The capability of computer programs is now reaching the same level of performance as humans in areas such as image processing and in other tasks such as calculus or memory, computers have already exceeded human capabilities. There is a general assumption that deep learning could bring important progress in other tasks that deal with unstructured data sets (e.g. data analytics or “big data”). Going beyond this AI has the capability to improve control functions and two aspects need to be considered more carefully:
- Use of AI for safety-critical control strategies – The formal or even systematic verification of an AI algorithm is nearly impossible due to the strong impact of the learning set on the performance and behaviour of the algorithm.
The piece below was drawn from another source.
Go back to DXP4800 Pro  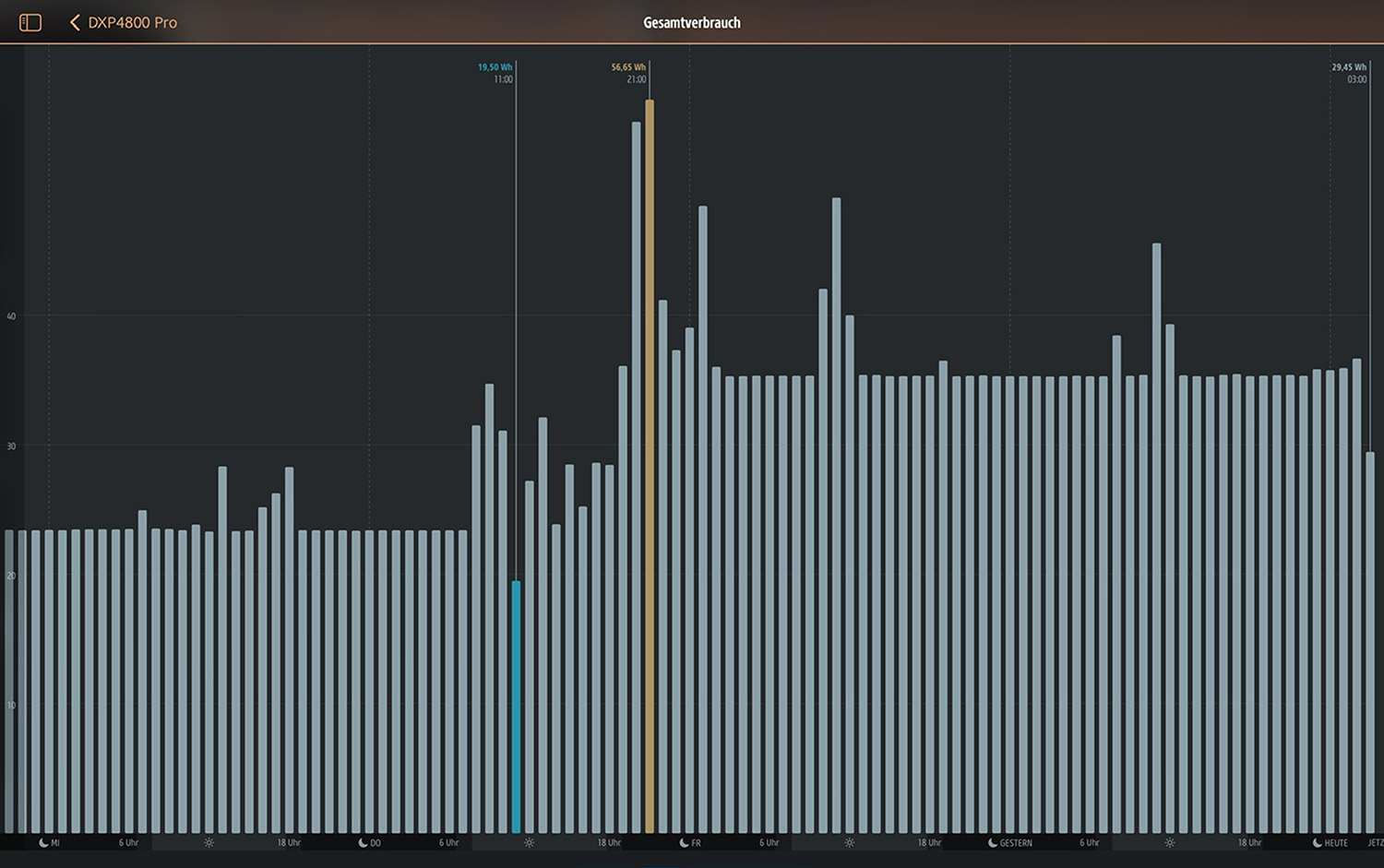[x=124, y=22]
The usage of AI for safety-critical systems (e.g., object recognition for autonomous driving) needs to be assessed very carefully to ensure that a proof can be issued that no critical issue might occur.
- Usage of AI for private data – similarly, the behaviour of the algorithm is very difficult to predict, and consequently it is very difficult to enforce that a given regulation can be respected in any situation.
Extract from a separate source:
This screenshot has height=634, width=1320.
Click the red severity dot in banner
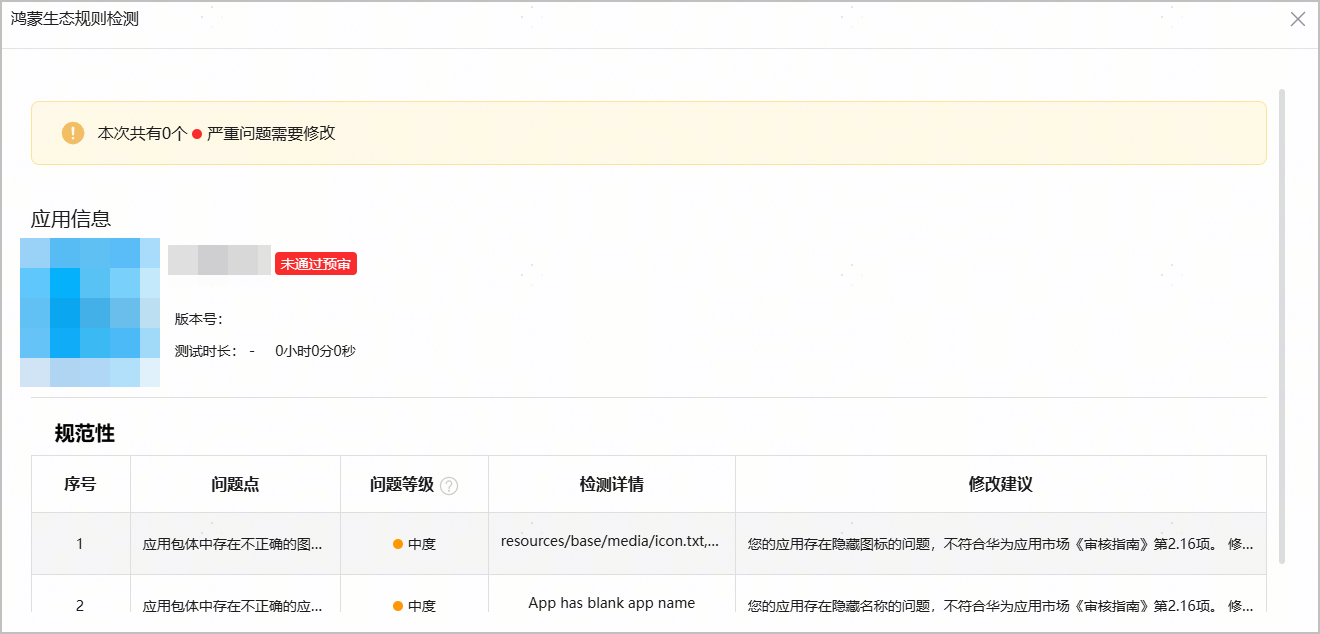tap(197, 134)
In general, it is very difficult to prove that an AI algorithm will behave within a given regulation, technical, ethical or legal constraint. Additional technically imposed limitations might thus be required to ensure this. These would also contribute to supporting customer trust and acceptance.
However, there are some specific challenging scenarios that need to be considered. For instance, imagine an intelligent building management system that can understand how many people are in different sectors of the building. A fire breaks out and is spreading more rapidly than the rate at which people are evacuating. Does the intelligent system close off a part of the building which is on fire, preventing some people from escaping, but overall allowing a greater number to escape and prevent further damage to the building? Or should it always have the rule to ensure that in the event of a fire all escape routes are left available, no matter what the damage is to human life or to the cost of the building. These may lead to some logic statements that may either:
- Minimise the fatalities and casualties with a scoring system, weighting fatalities against different injury types.
- Minimise cost impact with cost damage to the building considered as well as values given on life and injuries.
- The system is programmed to never take positive action which may endanger a life, even if this potentially results in a higher number of injuries and fatalities.
So regulation for AI is needed such that the logic statements used are subject to tests to see how AI systems respond in a real-world environment. Of course this may raise such challenging ethical questions which will require a lot of debate and supporting regulation to make it clear what decisions are acceptable to society.